Mirror, mirror, read my vitals

A student in the Harvard-MIT Health Sciences and Technology program is working on a system that could measure vital signs - pulse, respiration, and blood pressure - via a bathroom mirror, allowing around-the-clock monitoring in real time for those who need it. 

So far, graduate student Ming-Zher Poh's system measures a person's vitals through imaging alone using a low-cost, low-resolution digital camera or webcam. The technology, which he hopes will soon measure respiration rates and blood-oxygen as well as blood pressure, allows easy-to-do, noninvasive medical monitoring at home. The system is also being built into a bathroom mirror using video monitoring that could take a vital snapshot of your health while you brush your teeth, and then automatically transfer the information to your doctor via the internet.

Reported in an MIT news release October 4, the imaging software identifies a subject's face in the image and uses variations in brightness resulting from the flow of blood through blood vessels in the face to measure pulse rate. According to MIT, Poh has used open-source face-tracking software, and his method doesn't involve any sensors.

By using the webcam vital readings, Poh suggests that "such noninvasive monitoring could prove useful for situations where attaching sensors to the body would be difficult or uncomfortable, such as for monitoring burn victims or newborns."

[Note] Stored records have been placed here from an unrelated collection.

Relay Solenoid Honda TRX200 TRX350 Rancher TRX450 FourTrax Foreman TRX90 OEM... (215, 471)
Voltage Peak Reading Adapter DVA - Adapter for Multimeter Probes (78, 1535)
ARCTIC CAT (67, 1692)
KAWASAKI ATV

Both the webcam or the device dubbed "medical mirror" could be used for telemedicine by allowing patients to consult with doctors or nurses via the internet while providing vital sign readings remotely. Plus over time, as patients use the system daily or multiple times a day, it builds a profile rich in data about their health.

Another example in the burgeoning trend of telemedical devices is the H'andy sana 210, tagged as a "doctor in your pocket," a device that allows heart patients to remotely monitor their heart by recording a real-time ECG (electrocardiogram) and send it to a health professional - but it also functions as a regular smartphone.